**Records provided:**
--- begin ---

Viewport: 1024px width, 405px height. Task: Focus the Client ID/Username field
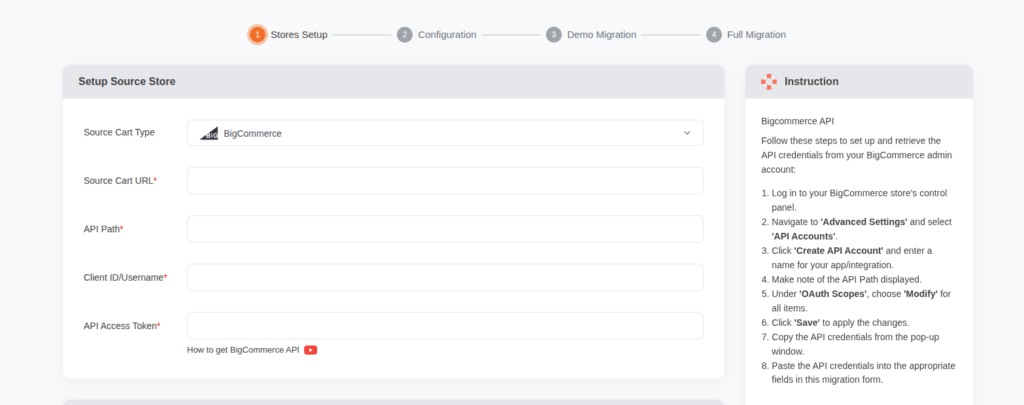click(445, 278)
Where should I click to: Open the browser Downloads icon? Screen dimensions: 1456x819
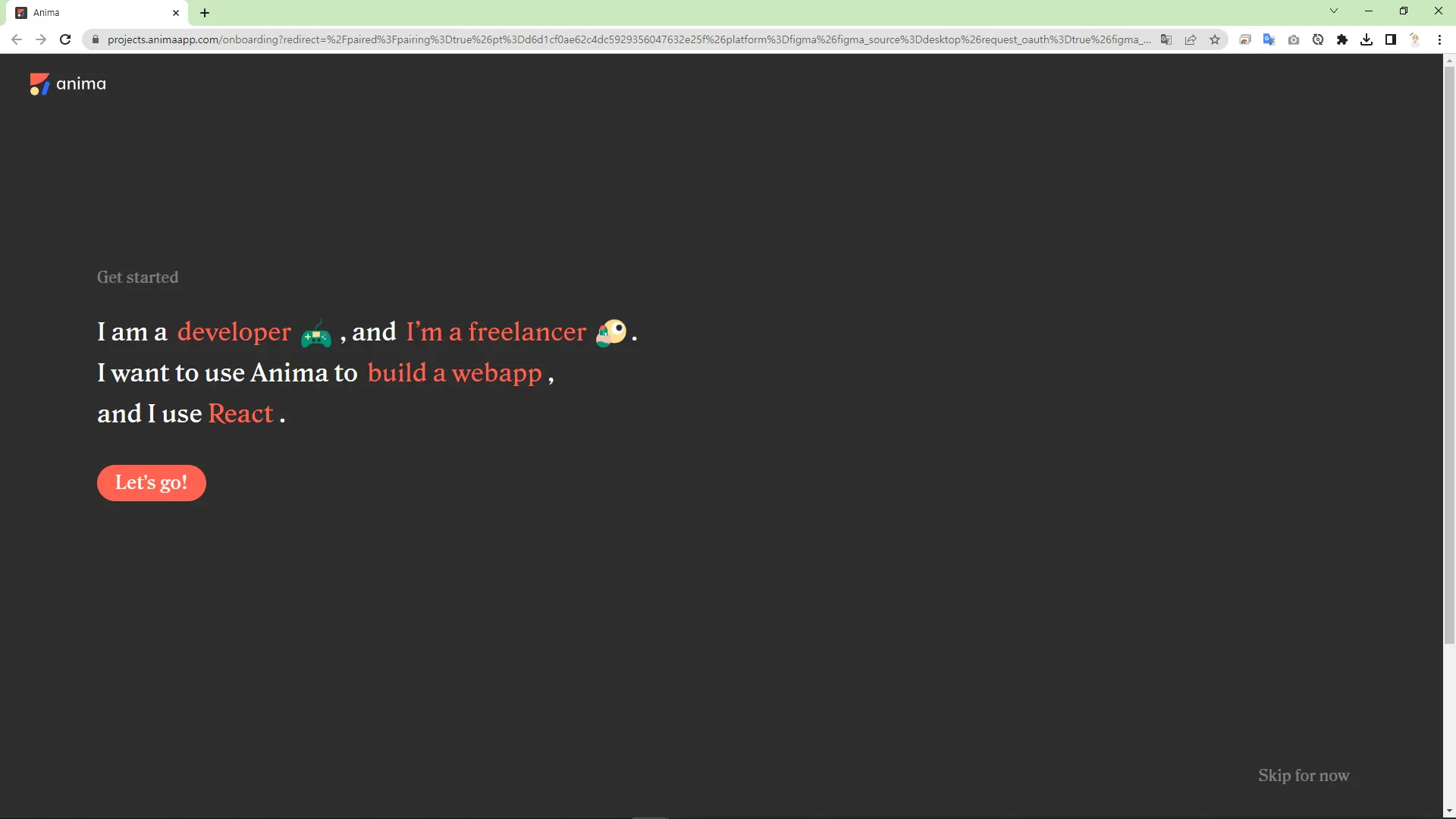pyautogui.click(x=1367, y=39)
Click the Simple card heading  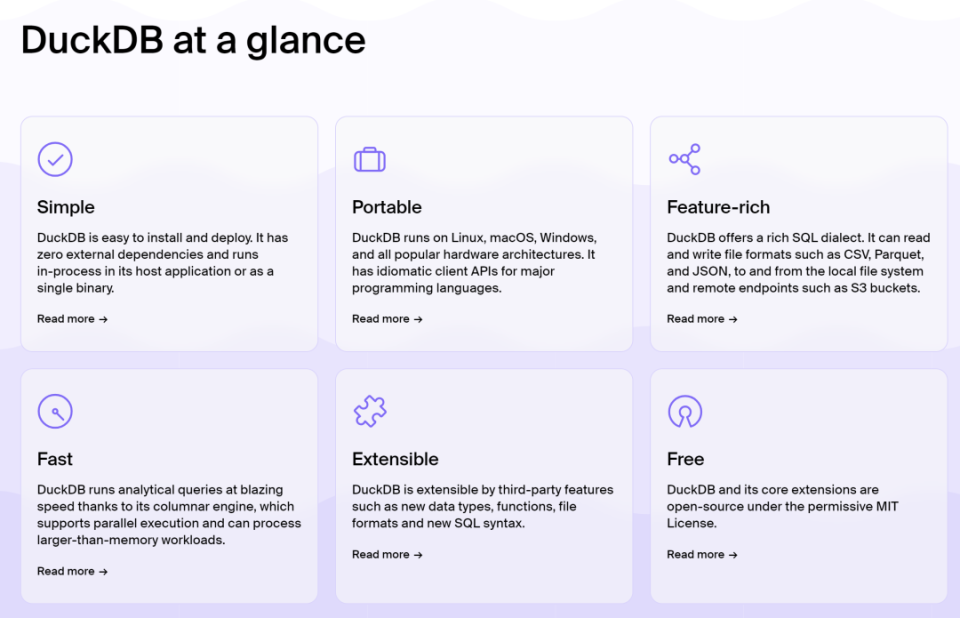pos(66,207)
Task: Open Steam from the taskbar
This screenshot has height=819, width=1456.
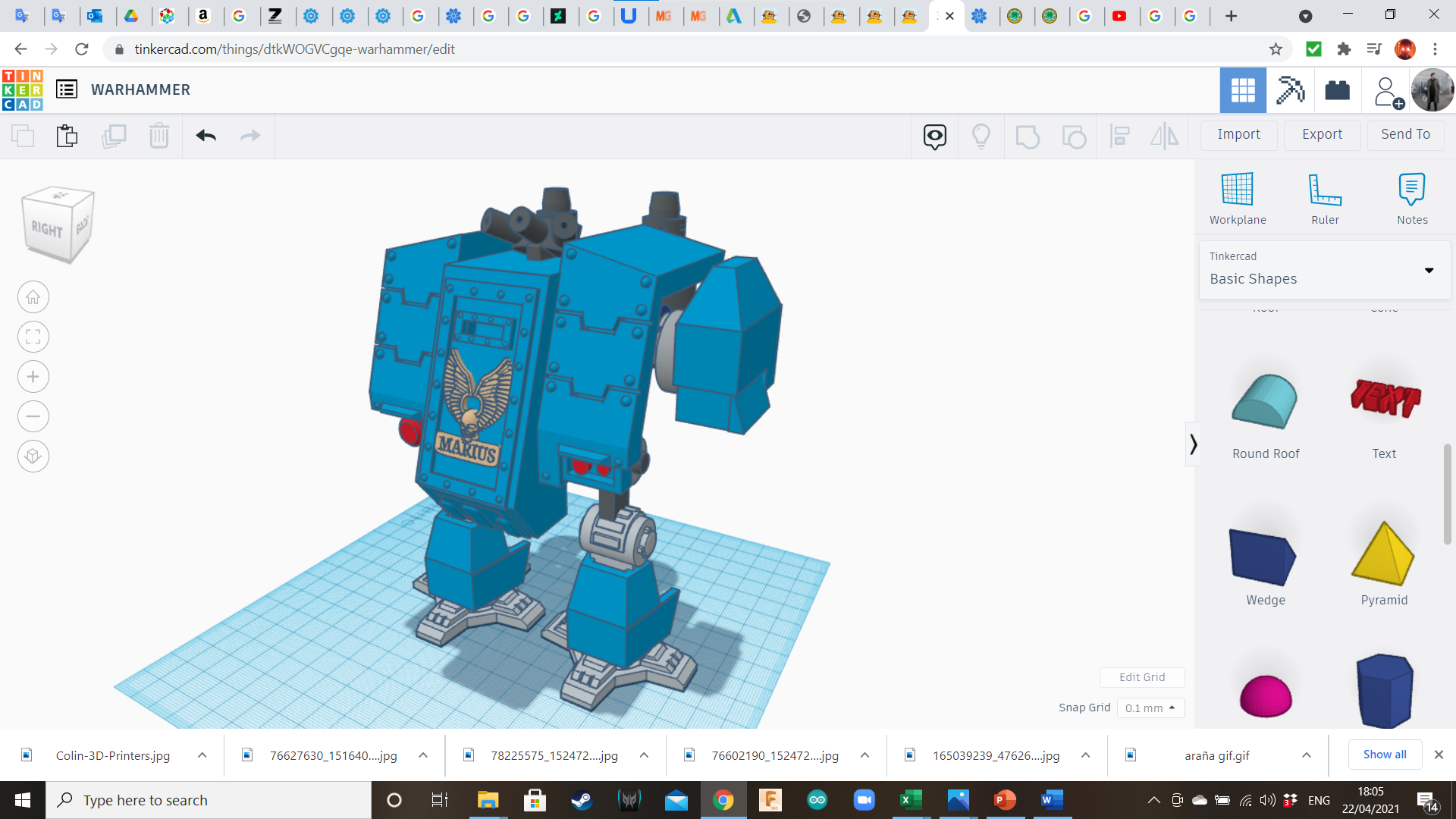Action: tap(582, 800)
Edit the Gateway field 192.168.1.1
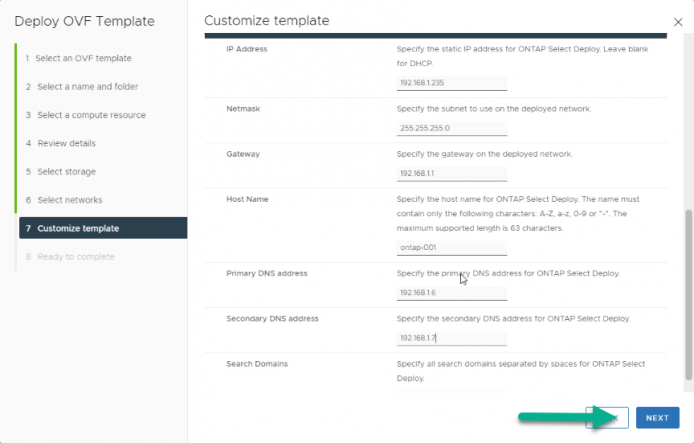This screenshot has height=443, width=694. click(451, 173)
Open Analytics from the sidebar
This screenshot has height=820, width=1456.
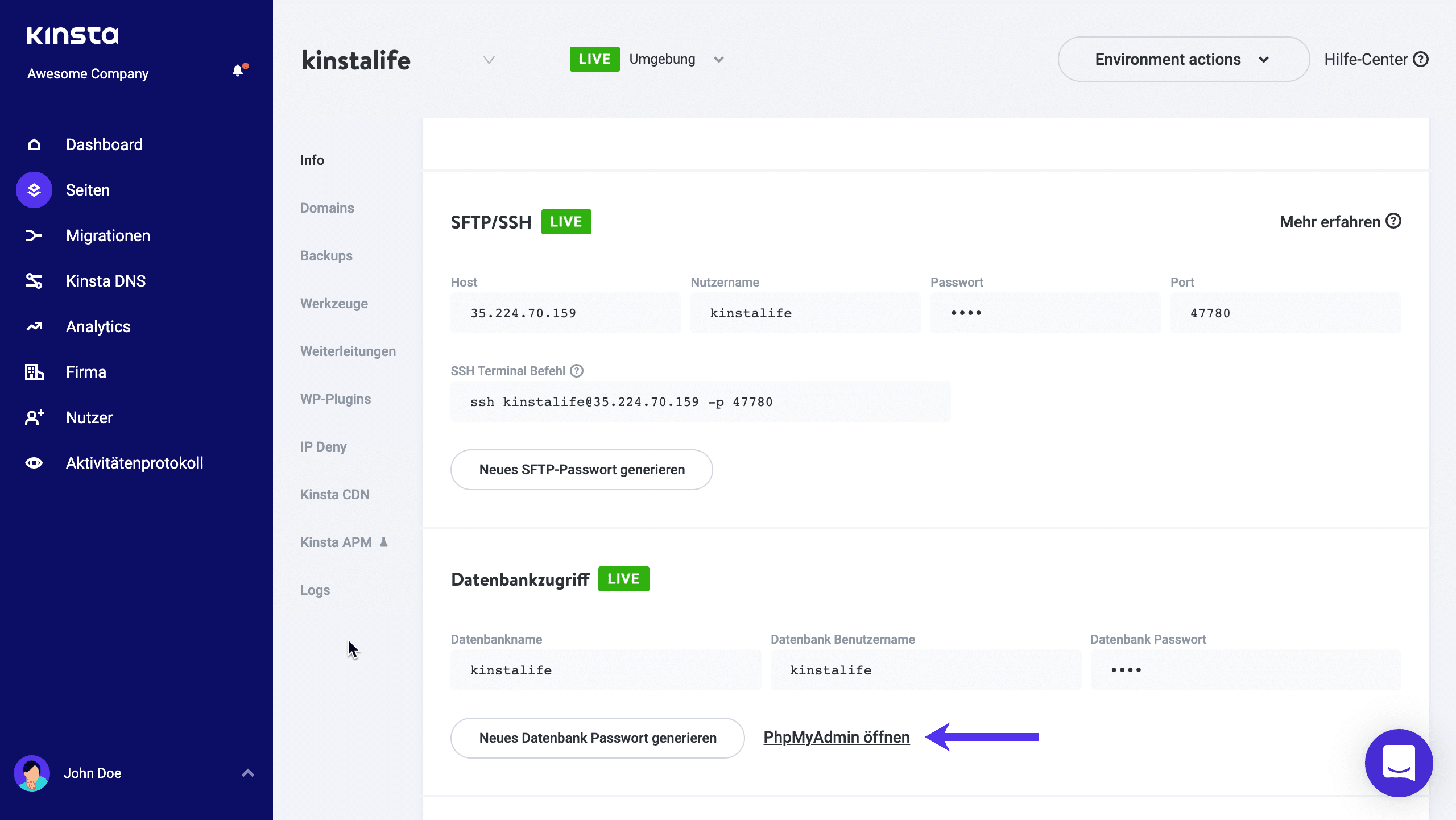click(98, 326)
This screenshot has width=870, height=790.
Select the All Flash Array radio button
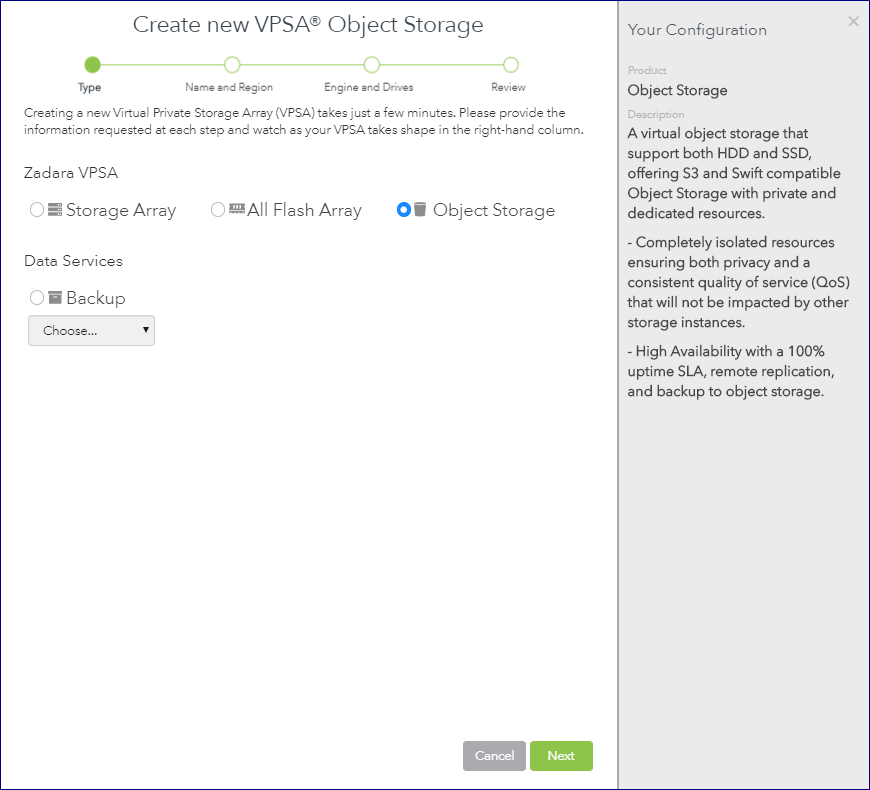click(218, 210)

--- end ---

**What is required:** Find each line in the rows above that contains the word "Open" and copy those lines.

**Solution to this exercise:**
Where should I click to: Open the browser Downloads icon? Screen dimensions: 1456x819
Task: Open Steam from the taskbar
Open Analytics from the sidebar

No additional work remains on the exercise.